_LISTED RECORDS:_
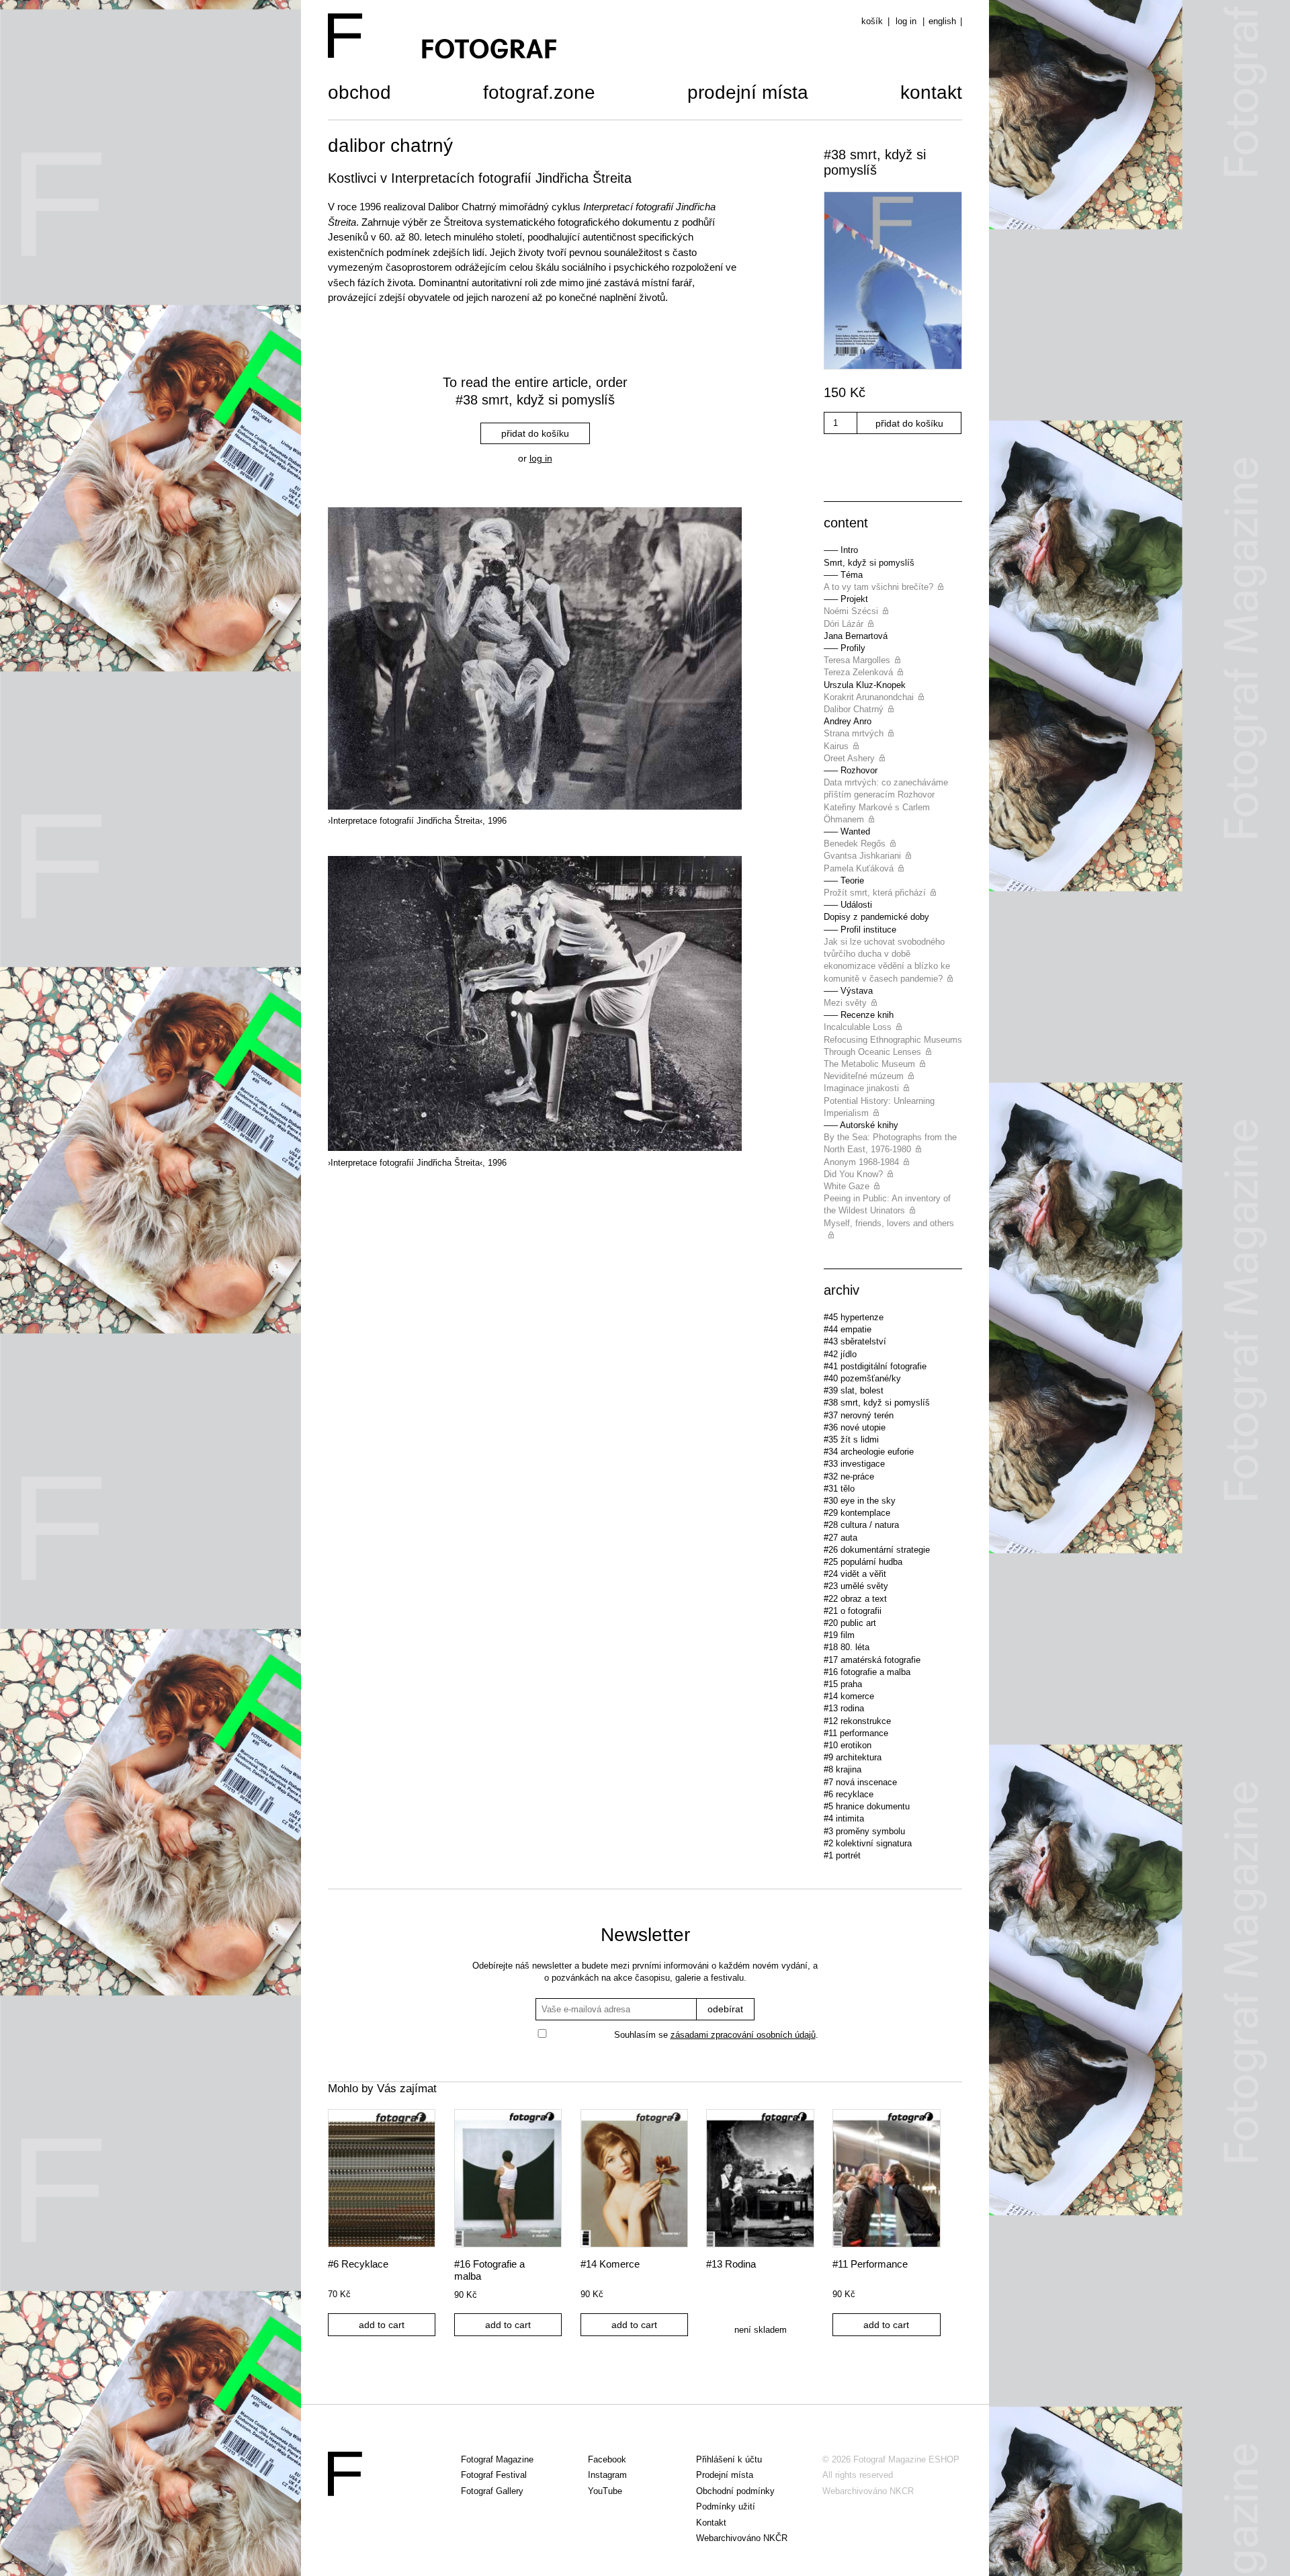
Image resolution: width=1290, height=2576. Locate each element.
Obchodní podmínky (735, 2491)
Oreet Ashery (849, 758)
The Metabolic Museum (869, 1064)
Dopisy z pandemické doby (876, 917)
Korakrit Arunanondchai (869, 697)
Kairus (836, 746)
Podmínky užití (725, 2506)
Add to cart (381, 2324)
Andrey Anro (847, 721)
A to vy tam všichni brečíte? (878, 587)
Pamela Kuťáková (859, 868)
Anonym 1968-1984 (861, 1162)
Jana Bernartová (856, 636)
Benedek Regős (855, 844)
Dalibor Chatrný (854, 709)
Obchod (359, 94)
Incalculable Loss (858, 1027)
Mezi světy (845, 1003)
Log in (906, 21)
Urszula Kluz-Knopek (865, 685)
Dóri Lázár (843, 624)
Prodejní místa (747, 94)
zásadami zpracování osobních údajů (743, 2035)
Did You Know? (853, 1174)
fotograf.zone (539, 94)
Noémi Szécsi (851, 611)
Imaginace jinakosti (861, 1088)
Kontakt (931, 94)
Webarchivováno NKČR (741, 2538)
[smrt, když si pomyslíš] (893, 282)
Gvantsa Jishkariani (862, 856)
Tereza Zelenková (858, 672)
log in (540, 459)
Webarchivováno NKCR (868, 2491)
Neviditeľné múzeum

_AIM OF THE TASK:_
Each line of the material with the word "Webarchivováno" in it should be listed.

_ANSWER TO THE EXERCISE:_
Webarchivováno NKČR (741, 2538)
Webarchivováno NKCR (868, 2491)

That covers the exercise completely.